_Instructions for the task_
Until the line containing "Task: Sort the" has been reproduced, keep reproducing each line of the material below exactly, starting with the first.
▶
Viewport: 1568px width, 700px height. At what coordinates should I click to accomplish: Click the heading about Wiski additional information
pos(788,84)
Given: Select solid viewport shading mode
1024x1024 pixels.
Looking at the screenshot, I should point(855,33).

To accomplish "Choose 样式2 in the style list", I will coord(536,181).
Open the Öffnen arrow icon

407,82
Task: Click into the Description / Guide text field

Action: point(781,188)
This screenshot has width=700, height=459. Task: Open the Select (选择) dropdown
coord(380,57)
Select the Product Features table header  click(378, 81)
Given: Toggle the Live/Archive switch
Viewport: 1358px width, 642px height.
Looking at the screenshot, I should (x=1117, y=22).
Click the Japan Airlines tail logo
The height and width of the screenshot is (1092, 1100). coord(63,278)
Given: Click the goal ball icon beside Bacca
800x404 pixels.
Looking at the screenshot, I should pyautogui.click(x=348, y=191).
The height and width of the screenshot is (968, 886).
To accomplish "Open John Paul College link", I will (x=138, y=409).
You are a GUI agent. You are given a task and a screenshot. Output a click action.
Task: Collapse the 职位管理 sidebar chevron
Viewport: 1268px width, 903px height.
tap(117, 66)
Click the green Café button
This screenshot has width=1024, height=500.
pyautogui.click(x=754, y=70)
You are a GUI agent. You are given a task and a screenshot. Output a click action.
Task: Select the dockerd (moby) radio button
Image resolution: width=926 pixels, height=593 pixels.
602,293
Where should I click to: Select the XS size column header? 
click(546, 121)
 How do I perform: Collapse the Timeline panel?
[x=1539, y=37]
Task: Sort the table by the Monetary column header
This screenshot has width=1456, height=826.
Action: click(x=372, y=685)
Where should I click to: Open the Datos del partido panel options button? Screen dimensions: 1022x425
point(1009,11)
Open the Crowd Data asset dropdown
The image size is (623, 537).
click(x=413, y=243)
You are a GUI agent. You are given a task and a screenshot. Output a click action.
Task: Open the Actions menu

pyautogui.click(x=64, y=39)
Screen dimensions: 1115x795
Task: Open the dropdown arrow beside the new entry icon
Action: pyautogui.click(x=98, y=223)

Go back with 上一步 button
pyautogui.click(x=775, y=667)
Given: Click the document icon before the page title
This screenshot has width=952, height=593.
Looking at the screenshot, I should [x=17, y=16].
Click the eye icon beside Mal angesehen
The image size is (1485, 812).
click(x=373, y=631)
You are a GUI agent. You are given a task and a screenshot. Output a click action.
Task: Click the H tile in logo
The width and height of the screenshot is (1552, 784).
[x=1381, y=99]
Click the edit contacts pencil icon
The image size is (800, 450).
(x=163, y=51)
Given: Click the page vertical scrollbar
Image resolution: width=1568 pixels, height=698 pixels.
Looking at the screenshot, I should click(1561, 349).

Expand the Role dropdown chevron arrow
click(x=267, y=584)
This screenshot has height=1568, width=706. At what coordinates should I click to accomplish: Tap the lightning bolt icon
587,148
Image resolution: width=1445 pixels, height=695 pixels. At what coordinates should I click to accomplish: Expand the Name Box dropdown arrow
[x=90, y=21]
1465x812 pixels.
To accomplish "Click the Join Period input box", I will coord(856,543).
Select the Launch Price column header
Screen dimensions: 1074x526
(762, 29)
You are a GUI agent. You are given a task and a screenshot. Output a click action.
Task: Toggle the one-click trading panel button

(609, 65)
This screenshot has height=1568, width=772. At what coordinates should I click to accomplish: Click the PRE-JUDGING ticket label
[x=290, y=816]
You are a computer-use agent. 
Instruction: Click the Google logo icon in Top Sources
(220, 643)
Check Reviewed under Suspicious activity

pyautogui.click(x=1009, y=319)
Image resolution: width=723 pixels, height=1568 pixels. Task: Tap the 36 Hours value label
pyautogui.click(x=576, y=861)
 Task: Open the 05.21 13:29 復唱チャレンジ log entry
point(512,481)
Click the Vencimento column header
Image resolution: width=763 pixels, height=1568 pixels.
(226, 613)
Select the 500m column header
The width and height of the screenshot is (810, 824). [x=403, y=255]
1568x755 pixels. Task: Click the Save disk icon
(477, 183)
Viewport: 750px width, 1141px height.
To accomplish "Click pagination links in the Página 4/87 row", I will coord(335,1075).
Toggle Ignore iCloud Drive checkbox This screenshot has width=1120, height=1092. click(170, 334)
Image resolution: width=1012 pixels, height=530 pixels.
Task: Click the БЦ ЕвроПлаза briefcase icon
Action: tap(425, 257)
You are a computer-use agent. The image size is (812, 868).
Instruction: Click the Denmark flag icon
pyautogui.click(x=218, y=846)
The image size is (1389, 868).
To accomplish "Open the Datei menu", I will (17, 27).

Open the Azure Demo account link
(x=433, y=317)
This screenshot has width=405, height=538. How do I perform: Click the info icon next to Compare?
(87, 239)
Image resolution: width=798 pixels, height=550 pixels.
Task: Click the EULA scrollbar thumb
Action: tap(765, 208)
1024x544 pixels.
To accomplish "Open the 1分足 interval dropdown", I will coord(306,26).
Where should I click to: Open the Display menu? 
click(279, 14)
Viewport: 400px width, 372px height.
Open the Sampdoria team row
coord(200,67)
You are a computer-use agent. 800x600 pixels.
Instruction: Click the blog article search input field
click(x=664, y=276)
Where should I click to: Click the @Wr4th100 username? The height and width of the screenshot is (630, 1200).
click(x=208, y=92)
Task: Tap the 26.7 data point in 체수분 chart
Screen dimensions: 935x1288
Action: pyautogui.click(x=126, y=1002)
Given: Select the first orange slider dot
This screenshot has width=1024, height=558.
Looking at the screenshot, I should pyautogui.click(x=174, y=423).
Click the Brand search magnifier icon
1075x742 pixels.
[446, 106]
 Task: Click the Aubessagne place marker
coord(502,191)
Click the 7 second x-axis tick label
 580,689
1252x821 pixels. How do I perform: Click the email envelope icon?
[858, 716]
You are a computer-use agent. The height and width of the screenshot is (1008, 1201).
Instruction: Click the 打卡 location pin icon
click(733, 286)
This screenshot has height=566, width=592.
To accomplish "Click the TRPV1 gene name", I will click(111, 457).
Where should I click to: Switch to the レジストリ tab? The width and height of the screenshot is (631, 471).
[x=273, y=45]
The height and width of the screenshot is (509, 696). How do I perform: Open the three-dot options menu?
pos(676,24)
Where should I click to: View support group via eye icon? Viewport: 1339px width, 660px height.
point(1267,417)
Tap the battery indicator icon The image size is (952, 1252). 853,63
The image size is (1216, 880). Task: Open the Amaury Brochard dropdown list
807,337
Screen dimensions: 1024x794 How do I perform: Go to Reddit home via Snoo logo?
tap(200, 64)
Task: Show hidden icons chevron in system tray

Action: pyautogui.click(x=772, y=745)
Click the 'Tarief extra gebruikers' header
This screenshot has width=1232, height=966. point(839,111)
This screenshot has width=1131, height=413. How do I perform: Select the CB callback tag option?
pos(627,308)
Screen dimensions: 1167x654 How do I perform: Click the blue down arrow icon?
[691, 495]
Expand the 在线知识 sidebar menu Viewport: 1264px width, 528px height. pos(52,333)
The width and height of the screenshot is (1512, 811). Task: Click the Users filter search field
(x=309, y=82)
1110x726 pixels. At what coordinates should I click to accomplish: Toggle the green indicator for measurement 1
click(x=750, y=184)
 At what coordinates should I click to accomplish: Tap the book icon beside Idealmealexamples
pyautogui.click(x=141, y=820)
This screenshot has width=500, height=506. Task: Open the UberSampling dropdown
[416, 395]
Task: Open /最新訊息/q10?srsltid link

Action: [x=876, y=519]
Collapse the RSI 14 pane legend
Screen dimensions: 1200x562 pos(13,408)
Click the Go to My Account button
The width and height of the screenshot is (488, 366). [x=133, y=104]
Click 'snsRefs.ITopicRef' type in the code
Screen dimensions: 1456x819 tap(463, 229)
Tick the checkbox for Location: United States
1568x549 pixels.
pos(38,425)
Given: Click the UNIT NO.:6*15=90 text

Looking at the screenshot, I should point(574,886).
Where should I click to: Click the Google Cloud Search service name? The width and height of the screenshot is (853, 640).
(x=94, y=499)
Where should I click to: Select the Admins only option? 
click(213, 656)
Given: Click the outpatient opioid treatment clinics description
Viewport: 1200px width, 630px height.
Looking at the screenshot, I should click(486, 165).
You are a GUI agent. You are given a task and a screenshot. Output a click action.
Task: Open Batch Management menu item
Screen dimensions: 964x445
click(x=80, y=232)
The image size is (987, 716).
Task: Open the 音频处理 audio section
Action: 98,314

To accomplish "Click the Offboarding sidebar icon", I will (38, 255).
◀
_Exercise solution_
Viewport: 1568px width, 700px height. At what coordinates should I click to accomplish: Click the heading about Wiski additional information
pos(788,84)
Given: Select solid viewport shading mode
1024x1024 pixels.
Looking at the screenshot, I should point(855,33).

To accomplish "Choose 样式2 in the style list", I will coord(536,181).
Open the Öffnen arrow icon

407,82
Task: Click into the Description / Guide text field

Action: point(781,188)
This screenshot has width=700, height=459. Task: Open the Select (选择) dropdown
coord(380,57)
Select the Product Features table header  click(378, 81)
Given: Toggle the Live/Archive switch
Viewport: 1358px width, 642px height.
Looking at the screenshot, I should (x=1117, y=22).
Click the Japan Airlines tail logo
The height and width of the screenshot is (1092, 1100). coord(63,278)
Given: Click the goal ball icon beside Bacca
800x404 pixels.
Looking at the screenshot, I should pyautogui.click(x=348, y=191).
The height and width of the screenshot is (968, 886).
To accomplish "Open John Paul College link", I will (x=138, y=409).
You are a GUI agent. You are given a task and a screenshot. Output a click action.
Task: Collapse the 职位管理 sidebar chevron
Viewport: 1268px width, 903px height.
tap(117, 66)
Click the green Café button
This screenshot has width=1024, height=500.
pyautogui.click(x=754, y=70)
You are a GUI agent. You are given a task and a screenshot. Output a click action.
Task: Select the dockerd (moby) radio button
Image resolution: width=926 pixels, height=593 pixels.
602,293
Where should I click to: Select the XS size column header? 
click(546, 121)
 How do I perform: Collapse the Timeline panel?
[x=1539, y=37]
Task: Sort the table by the Monetary column header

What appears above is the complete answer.